Deep reinforcement learning for corporate bond market making in multidimensional case

Our thesis is a reproduction of the model presented in the paper by Guéant and Manziuk [8]. The context of interest is that of corporate bond markets, which are mainly OTC markets, where the key players are market makers. The market maker has the crucial role of determining the optimal bid and ask prices for the bonds traded. The goal is to propose prices that maximise the profit generated by the difference between bid and ask, while mitigating the market risk associated with holding inventory. In the literature there exist several models describing the optimisation problem faced by the market maker, most of which are inspired by the Avellaneda-Stoikov model. Although they can often be generalised to a multi-asset framework, these models mainly focus on the numerical solution of the problem with a single asset. The aim of the authors in [8] is to propose a numerical method capable of scaling to the multidimensional case, exploiting the increasingly popular Reinforcement Learning and Deep Learning techniques. Specifically, the method is based on a discrete-time reformulation of the stochastic optimal control problem for market making, within the framework of a model inspired by Avellaneda-Stoikov.
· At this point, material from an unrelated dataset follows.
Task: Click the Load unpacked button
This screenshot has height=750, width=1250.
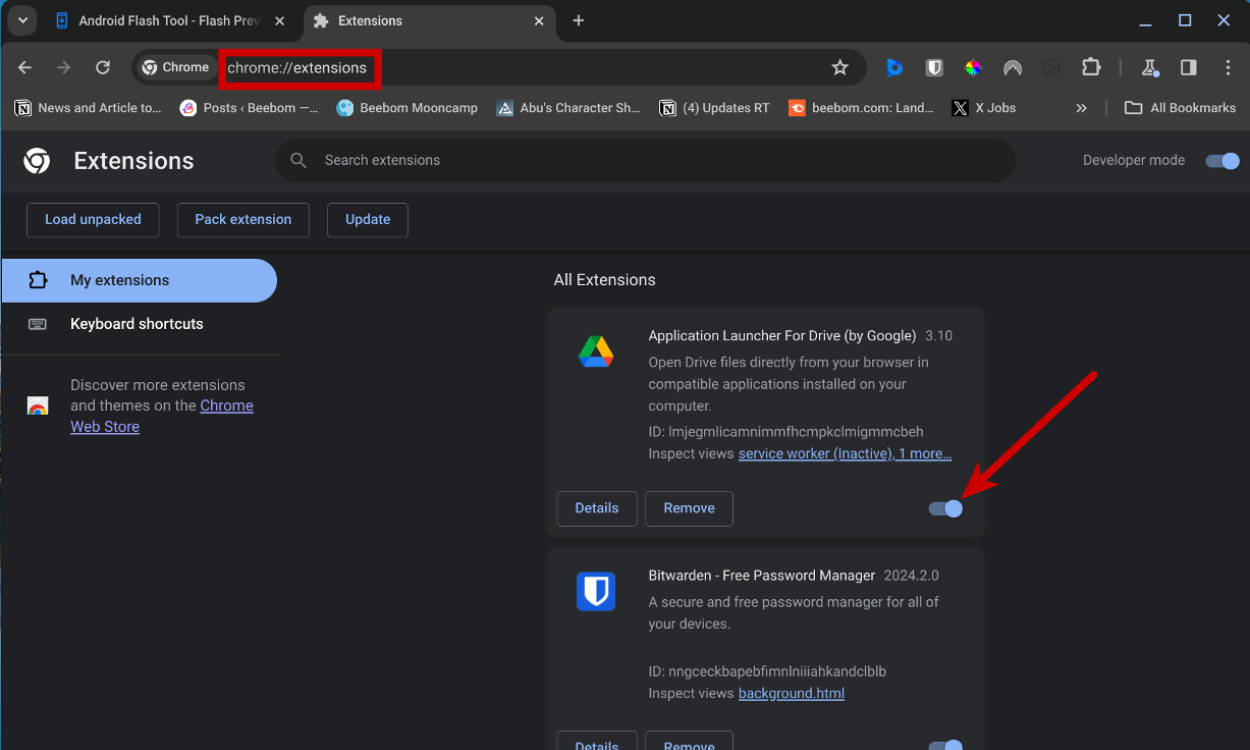Action: (x=92, y=219)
The presented algorithm has the structure of an actor-critic, in which value function and policy are approximated by means of deep neural networks and rewards are computed through Monte-Carlo simulations based on the defined model.

La nostra tesi è una riproduzione del modello presentato nel paper di Guéant e Manziuk [8]. Il contesto in cui ci poniamo è quello dei mercati dei corporate bonds, che sono mercati prevalentemente OTC, dove i player principali sono i market makers. La figura del market maker ha l'importante ruolo di determinare i prezzi di bid e ask ottimali per i bond scambiati. L'obbiettivo è proporre dei prezzi che permettano di massimizzare il guadagno generato dalla differenza tra bid e ask, contenendo allo stesso tempo il rischio di mercato associato all'inventario detenuto. Per descrivere il problema di ottimizzazione affrontato dal market maker esistono molti modelli in letteratura, la maggior parte dei quali è ispirata al modello di Avellaneda-Stoikov. Benché spesso possano essere generalizzati ad un framework multi-asset, questi modelli si concentrano principalmente sulla soluzione numerica del problema con un singolo asset. L'obbiettivo degli autori in [8] è quello di proporre un metodo numerico capace di scalare al caso multidimensionale, sfruttando le sempre più diffuse tecniche di Reinforcement Learning e Deep Learning. Nello specifico il metodo si basa su una riformulazione a tempo discreto del problema di stochastic optimal control per il market market making, nel quadro di un modello sempre ispirato a quello di Avellaneda-Stoikov. L'algoritmo presentato ha la struttura di un actor-critic, in cui value function e policy sono approssimate tramite deep neural networks e le rewards sono calcolate attraverso simulazioni Monte-Carlo basate sul modello definito.